My Rating: Enjoy It (4.5 out of 5). 

Why You Need to Read: “The Deep”

The Deep

By: Rivers Solomon; with Daveed Diggs, William Hutson, Jonathan Snipes

Published: November 5, 2019

Genre: Fantasy/Science Fiction/Folklore/Historical Fantasy

            “Our mothers were pregnant two-legs thrown overboard while crossing the ocean on slave ships. We were born breathing water as we did in the womb. We built our home on the sea floor, unaware of the two-legged surface dwellers,” she said. In general, Yetu didn’t tell the Remembrance. She made her people experience it as it happened in the minds of various wajinru who lived it, (Chapter 3).

**Problem details:**
Copy the whole review of "The Deep" word for word.

**Information provided:**
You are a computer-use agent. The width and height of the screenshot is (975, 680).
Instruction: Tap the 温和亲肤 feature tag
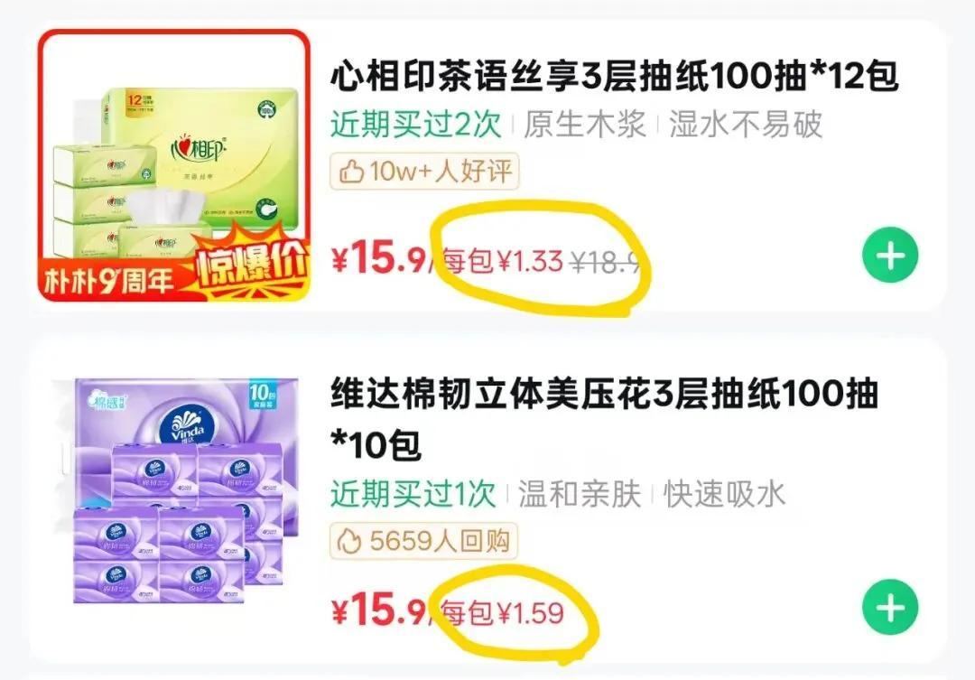click(x=580, y=495)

**Response to the task:**
My Rating: Enjoy It (4.5 out of 5). 

Why You Need to Read: “The Deep”

The Deep

By: Rivers Solomon; with Daveed Diggs, William Hutson, Jonathan Snipes

Published: November 5, 2019

Genre: Fantasy/Science Fiction/Folklore/Historical Fantasy

            “Our mothers were pregnant two-legs thrown overboard while crossing the ocean on slave ships. We were born breathing water as we did in the womb. We built our home on the sea floor, unaware of the two-legged surface dwellers,” she said. In general, Yetu didn’t tell the Remembrance. She made her people experience it as it happened in the minds of various wajinru who lived it, (Chapter 3).